▸ WHAT THIS TASK INVOLVES
Look through the records below for the line holding "Screen dimensions: 2576x1449". Write it out exactly, with each following line through the line holding "Given: Click the Messaging chat bubble icon".

__________________________________________________

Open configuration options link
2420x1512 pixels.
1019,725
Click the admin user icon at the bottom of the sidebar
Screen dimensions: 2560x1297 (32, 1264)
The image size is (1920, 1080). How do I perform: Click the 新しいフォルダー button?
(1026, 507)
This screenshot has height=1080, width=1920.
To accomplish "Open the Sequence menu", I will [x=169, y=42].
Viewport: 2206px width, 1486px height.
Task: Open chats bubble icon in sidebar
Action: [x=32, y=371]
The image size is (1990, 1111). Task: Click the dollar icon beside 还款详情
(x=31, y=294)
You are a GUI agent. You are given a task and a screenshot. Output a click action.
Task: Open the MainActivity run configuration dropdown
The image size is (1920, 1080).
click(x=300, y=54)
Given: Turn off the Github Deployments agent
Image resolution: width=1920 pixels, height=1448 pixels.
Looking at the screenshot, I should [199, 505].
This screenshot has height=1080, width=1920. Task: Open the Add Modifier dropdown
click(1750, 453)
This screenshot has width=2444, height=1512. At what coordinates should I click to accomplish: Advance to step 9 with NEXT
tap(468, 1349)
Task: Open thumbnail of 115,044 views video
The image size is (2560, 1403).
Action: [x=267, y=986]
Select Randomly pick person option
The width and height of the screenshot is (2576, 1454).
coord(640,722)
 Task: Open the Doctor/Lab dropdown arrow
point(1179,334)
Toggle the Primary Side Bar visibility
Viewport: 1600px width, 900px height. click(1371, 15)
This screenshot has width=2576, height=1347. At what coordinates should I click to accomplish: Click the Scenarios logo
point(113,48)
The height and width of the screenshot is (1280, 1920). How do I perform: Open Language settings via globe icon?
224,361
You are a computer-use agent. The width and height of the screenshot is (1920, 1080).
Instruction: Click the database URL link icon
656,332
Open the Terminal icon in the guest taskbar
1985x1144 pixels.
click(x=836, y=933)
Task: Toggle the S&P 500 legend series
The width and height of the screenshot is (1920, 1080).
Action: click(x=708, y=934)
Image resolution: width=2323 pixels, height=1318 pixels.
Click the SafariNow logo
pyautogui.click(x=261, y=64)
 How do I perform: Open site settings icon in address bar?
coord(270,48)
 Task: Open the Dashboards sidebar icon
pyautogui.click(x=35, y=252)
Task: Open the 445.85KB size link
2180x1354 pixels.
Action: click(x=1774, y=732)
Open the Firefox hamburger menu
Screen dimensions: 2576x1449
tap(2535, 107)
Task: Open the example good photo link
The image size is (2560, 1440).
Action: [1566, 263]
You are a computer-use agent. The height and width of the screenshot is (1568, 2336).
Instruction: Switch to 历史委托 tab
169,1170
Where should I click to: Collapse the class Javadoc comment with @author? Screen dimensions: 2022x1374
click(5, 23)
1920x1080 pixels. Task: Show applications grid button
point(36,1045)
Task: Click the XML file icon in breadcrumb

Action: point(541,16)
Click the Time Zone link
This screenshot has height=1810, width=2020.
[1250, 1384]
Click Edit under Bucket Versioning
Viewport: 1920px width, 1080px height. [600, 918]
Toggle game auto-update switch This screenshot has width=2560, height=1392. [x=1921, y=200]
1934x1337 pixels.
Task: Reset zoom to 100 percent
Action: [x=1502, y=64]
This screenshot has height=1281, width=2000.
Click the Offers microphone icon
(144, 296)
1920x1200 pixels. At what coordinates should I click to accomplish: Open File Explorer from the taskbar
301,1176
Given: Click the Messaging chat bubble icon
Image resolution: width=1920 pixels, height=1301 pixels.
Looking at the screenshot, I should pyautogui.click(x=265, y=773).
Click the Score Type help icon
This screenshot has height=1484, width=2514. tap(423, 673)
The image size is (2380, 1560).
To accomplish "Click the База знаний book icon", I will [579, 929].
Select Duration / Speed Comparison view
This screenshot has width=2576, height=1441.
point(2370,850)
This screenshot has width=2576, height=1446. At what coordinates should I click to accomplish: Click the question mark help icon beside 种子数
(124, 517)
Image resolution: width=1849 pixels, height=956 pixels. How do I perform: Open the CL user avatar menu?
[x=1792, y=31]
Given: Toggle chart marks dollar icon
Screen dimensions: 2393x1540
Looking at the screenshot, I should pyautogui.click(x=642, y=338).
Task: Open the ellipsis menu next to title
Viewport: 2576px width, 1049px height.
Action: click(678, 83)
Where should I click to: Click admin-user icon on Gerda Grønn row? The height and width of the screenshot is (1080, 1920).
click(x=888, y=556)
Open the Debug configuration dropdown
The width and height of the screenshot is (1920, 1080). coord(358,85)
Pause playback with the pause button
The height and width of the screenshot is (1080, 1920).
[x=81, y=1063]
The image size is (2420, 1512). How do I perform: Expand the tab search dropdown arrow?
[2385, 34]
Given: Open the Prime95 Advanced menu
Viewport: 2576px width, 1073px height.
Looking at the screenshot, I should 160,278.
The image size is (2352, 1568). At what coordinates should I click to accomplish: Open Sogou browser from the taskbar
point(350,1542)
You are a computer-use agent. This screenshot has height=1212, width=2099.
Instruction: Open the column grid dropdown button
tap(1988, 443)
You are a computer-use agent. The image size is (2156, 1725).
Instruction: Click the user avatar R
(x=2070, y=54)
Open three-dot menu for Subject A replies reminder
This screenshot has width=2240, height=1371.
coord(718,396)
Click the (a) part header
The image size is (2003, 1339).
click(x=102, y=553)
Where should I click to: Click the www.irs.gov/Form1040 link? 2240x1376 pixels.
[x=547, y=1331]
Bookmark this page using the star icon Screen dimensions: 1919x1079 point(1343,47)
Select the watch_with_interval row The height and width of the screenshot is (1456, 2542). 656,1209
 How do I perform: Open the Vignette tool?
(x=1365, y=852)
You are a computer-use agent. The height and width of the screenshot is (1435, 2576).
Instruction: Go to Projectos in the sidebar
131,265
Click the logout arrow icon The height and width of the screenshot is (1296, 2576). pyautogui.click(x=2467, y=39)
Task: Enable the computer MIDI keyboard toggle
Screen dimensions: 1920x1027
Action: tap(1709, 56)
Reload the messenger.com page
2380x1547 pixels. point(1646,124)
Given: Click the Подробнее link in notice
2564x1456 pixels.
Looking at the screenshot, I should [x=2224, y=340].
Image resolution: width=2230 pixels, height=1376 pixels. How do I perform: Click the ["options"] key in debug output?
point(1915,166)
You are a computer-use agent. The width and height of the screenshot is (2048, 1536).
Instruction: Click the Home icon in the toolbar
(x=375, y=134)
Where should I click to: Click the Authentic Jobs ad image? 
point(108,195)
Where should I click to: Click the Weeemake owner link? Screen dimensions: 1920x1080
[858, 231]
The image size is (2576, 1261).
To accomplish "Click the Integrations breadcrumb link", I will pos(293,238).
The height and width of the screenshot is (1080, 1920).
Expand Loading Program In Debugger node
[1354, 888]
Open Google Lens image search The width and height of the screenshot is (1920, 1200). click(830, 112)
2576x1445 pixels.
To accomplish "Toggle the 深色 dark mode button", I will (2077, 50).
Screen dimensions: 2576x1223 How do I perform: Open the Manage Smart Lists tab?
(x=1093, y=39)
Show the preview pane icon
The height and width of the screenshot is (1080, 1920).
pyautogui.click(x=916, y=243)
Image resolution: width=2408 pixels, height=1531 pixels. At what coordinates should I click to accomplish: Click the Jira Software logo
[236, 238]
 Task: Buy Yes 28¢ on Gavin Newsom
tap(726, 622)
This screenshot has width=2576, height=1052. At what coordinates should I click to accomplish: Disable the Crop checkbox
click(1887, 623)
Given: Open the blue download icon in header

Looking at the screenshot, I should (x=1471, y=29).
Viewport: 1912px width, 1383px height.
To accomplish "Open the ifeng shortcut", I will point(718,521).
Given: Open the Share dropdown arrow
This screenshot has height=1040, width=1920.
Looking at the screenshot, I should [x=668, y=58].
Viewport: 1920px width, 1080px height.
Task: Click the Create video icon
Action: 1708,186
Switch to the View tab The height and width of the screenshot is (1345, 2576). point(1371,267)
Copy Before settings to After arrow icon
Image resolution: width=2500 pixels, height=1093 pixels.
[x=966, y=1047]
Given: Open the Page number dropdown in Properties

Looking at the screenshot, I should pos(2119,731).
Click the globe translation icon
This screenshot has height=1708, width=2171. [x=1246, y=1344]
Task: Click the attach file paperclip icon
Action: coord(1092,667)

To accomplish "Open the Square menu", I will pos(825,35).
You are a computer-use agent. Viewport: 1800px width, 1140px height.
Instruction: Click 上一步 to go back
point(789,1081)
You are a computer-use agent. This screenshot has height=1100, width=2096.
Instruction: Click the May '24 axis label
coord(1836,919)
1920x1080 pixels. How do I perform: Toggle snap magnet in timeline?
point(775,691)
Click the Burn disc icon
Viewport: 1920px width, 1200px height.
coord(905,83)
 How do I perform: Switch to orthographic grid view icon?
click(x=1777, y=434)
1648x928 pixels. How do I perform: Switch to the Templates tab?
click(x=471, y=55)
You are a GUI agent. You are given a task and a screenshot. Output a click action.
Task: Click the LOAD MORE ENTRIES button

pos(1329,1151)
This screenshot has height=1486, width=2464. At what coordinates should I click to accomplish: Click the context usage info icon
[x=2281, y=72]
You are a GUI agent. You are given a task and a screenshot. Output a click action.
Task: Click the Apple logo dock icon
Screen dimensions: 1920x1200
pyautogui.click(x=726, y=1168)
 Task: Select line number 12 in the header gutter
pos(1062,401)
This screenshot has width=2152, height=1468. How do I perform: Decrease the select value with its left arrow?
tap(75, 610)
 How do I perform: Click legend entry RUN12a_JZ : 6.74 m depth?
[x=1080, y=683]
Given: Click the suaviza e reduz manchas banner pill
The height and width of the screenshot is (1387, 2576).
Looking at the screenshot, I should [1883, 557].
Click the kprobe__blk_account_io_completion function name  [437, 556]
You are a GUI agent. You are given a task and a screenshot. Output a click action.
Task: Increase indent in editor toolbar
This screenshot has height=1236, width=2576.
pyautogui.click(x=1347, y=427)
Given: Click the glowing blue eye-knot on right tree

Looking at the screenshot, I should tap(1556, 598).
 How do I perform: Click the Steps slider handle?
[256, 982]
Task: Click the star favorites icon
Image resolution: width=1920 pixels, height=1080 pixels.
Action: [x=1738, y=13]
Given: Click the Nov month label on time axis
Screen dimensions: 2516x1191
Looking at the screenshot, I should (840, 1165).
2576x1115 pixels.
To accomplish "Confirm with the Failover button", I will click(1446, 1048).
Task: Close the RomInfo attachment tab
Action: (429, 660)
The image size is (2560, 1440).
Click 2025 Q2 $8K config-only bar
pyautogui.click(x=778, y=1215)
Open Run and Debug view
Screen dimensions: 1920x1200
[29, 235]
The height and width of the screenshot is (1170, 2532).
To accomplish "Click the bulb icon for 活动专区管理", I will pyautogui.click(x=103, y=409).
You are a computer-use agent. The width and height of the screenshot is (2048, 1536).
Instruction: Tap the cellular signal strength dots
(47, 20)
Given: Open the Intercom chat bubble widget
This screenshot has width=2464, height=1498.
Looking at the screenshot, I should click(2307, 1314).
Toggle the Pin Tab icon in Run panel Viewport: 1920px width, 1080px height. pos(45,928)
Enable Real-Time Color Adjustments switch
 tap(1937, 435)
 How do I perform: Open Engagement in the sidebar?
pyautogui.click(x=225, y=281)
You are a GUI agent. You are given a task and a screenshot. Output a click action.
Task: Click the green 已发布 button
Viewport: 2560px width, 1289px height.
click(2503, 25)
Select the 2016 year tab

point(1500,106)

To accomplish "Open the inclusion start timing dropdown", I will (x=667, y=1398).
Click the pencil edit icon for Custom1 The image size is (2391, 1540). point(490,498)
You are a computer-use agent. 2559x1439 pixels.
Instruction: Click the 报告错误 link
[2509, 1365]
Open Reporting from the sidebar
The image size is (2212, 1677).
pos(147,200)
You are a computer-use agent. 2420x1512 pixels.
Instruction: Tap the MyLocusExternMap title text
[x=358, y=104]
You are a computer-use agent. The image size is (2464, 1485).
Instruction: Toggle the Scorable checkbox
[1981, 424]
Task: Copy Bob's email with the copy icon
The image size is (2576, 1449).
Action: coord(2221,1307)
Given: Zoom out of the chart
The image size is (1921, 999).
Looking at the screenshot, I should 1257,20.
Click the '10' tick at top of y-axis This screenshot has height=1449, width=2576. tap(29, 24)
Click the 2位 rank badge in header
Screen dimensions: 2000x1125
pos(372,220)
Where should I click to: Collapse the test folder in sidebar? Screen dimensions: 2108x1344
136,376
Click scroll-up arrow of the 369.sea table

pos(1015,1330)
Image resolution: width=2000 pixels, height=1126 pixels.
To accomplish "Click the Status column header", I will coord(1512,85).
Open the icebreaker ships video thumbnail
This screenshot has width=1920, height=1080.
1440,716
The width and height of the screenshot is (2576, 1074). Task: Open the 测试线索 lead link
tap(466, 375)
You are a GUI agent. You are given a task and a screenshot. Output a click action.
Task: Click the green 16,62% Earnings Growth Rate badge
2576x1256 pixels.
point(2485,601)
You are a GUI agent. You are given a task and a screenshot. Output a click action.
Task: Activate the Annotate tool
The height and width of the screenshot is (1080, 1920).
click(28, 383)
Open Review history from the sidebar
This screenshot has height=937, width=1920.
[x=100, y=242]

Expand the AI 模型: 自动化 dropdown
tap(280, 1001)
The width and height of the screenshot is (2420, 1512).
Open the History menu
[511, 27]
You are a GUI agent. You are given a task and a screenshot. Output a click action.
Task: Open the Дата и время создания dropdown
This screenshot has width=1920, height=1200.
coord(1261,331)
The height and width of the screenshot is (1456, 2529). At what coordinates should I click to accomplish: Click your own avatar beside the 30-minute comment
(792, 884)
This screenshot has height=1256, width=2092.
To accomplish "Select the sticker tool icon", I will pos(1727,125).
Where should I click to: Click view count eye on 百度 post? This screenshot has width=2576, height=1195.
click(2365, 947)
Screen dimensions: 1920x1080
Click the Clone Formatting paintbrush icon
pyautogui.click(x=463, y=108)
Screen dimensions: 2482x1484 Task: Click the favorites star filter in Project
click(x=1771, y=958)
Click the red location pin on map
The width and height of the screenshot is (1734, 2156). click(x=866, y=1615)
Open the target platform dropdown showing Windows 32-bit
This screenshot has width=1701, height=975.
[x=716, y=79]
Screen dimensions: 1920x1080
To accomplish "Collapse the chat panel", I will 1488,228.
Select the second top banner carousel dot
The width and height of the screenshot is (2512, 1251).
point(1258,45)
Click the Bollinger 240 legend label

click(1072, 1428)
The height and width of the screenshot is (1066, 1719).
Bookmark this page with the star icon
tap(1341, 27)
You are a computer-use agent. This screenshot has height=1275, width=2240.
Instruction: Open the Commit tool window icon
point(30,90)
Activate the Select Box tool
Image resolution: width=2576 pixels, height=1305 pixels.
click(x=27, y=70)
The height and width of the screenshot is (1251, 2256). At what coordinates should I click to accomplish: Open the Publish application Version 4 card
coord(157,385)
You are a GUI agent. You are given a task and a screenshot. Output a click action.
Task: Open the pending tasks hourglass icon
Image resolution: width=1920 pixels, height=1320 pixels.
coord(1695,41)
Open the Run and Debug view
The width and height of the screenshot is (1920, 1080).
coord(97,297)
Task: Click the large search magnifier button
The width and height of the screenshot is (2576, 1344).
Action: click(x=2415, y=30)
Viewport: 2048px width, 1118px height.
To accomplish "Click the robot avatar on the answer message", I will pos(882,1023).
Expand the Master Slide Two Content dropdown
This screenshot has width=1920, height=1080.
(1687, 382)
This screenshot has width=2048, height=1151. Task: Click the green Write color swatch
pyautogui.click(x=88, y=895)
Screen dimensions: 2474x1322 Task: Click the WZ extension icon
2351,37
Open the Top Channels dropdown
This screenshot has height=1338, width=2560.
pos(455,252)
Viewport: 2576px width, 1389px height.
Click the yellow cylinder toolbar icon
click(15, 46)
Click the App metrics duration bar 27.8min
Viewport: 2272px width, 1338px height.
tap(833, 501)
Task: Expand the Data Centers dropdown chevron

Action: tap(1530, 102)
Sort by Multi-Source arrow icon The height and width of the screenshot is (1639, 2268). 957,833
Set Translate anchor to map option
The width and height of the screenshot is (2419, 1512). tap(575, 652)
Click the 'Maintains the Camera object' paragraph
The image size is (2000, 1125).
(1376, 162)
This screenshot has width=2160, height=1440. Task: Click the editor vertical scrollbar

__________________________________________________

▸ RESPONSE BOX
Screen dimensions: 2576x1449
tap(2535, 107)
Task: Open the example good photo link
The image size is (2560, 1440).
Action: [1566, 263]
You are a computer-use agent. The height and width of the screenshot is (1568, 2336).
Instruction: Switch to 历史委托 tab
169,1170
Where should I click to: Collapse the class Javadoc comment with @author? Screen dimensions: 2022x1374
click(5, 23)
1920x1080 pixels. Task: Show applications grid button
point(36,1045)
Task: Click the XML file icon in breadcrumb

Action: point(541,16)
Click the Time Zone link
This screenshot has height=1810, width=2020.
[1250, 1384]
Click Edit under Bucket Versioning
Viewport: 1920px width, 1080px height. [600, 918]
Toggle game auto-update switch This screenshot has width=2560, height=1392. [x=1921, y=200]
1934x1337 pixels.
Task: Reset zoom to 100 percent
Action: [x=1502, y=64]
This screenshot has height=1281, width=2000.
Click the Offers microphone icon
(144, 296)
1920x1200 pixels. At what coordinates should I click to accomplish: Open File Explorer from the taskbar
301,1176
Given: Click the Messaging chat bubble icon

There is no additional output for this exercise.